O romance O lírio na torrente e o volume de contos A longa estrada, ambos de 1925, são os últimos livros publicados por Prata antes de se mudar para Santos em 1927 [28]. Embora O lírio na torrente inclua a cidade grande, o Rio de Janeiro, em sua trama, rural é ainda tanto o cenário em que a trama se conclui quanto as relações familiares do protagonista (ver capítulo 2). São nove anos até a obra seguinte, Lampião (1934), obra de não-ficção (ou "estudos") em que Prata mergulha na denúncia social. Na primeira linha da introdução, ele identifica a obra como um "documentário fiel dos crimes de Virgolino Ferreira da Silva", um "eco do clamor e do apelo lançados pelas populações desditosas".

A intenção de denúncia se mistura à esperança de ser percebido pelas autoridades: "Clamor que deseja ser ouvido pela consciência pública brasileira e apelo dirigido aos responsáveis pelos destinos do país" [29].

Capa do livro Lampião, de Ranulpho Prata (lançado em 1934), na edição Piratininga

Imagem: reprodução da página 25 do arquivo da dissertação

Ainda na introdução, Prata elege Os sertões (1902), obra da geração anterior, como precursor de Lampião. Para ele, a obra de Euclides da Cunha foi a responsável por apresentar o drama do sertanejo à nação. Euclides da Cunha é, por sinal, o patrono da cadeira número 41 do Instituto Histórico e Geográfico de Santos, ocupada anos depois pelo autor de Navios Iluminados [30].

Mas, ao contrário do intelectual paulista de formação positivista, que vai a Canudos acreditando encontrar uma "sub-categoria étnica", Prata, nascido no sertão, apresenta-se como porta-voz da "angústia de milhares de seres humildes" e por todo o texto inicial se refere aos sertanejos na primeira pessoa do plural: "a mão que tracejou este livro é a de um filho dos sertões".

Prata só viria a publicar novamente ficção em 1937, justamente com Navios Iluminados, com seus tipos urbanos de uma cidade portuária – um dos principais eixos da movimentação de bens e capital e da circulação populacional do país. Ainda que não se possa estabelecer uma relação automática entre as intenções da carta e a realização do romance 16 anos depois, Navios Iluminados apresenta um cenário mais adequado ao tipo de obra que queria escrever o "discípulo" de Lima Barreto em 1921.

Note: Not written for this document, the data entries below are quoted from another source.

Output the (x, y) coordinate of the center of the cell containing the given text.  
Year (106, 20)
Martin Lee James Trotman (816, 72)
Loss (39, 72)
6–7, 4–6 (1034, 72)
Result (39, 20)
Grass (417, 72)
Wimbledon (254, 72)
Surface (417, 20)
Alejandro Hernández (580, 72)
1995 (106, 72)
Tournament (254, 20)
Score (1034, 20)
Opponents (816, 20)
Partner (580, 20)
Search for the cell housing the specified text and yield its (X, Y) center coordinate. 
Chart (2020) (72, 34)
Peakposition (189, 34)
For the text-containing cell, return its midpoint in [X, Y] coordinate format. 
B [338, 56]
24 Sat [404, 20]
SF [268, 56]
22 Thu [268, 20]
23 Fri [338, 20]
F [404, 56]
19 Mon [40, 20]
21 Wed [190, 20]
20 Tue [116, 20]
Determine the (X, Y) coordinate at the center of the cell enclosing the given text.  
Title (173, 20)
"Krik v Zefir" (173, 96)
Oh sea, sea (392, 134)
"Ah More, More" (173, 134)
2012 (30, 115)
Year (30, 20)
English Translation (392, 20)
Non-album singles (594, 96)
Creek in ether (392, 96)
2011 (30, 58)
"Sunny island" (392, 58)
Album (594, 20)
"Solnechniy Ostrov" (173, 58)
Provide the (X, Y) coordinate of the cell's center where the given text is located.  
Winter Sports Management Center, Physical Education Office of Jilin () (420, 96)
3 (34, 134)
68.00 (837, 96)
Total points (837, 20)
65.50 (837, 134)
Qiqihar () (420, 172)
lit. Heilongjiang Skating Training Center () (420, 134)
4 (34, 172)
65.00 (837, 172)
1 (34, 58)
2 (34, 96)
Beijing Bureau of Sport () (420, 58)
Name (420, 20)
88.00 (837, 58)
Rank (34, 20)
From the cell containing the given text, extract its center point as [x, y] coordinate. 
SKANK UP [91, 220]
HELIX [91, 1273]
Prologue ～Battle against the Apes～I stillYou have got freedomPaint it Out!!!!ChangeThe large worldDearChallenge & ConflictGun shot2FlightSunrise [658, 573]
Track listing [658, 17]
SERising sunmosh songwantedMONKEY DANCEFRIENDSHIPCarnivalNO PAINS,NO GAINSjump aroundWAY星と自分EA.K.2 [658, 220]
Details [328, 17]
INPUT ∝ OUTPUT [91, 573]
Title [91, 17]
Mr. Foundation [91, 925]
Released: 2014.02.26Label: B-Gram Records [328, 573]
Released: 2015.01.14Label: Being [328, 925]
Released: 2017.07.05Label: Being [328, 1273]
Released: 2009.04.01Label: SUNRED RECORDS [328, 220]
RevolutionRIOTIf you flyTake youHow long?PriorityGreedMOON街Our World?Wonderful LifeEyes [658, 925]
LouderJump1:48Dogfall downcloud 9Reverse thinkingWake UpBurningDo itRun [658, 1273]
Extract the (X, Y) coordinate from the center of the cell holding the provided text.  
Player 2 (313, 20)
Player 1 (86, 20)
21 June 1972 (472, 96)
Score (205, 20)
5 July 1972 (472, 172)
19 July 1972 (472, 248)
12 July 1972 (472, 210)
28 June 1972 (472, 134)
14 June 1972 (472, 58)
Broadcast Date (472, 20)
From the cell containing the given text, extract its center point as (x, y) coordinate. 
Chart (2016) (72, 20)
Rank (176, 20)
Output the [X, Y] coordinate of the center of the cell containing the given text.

No romance urbano (Moretti cita os romances de formação em que o protagonista deixa a província em direção à capital), por sua vez, as relações são horizontais, entre amigos e antagonistas. Nesse segundo cenário a literatura consegue apreender a complexidade da modernização das cidades brasileiras e suas relações com os movimentos populacionais, transformações que revelam, se adotarmos a expressão de Néstor García Canclini, um processo de modernização sem modernidade [31], típico da América Latina, cujo porto de Santos, centro exportador e importador, é um dos pontos de articulação [32]. É na cidade que se desenvolve o romance moderno (a Paris de Balzac, a Londres de Dickens), onde "acontecimentos e experiências pessoais se entrelaçam com forças históricas impessoais" [33].

É em Santos, principal ponto de comércio exterior nacional, com seus quilômetros de cais e toneladas de carga, que ele pode dar vazão à escritura no modelo que tinha em Histórias e sonhos, um romance com a complexidade do ambiente urbano de uma cidade portuária.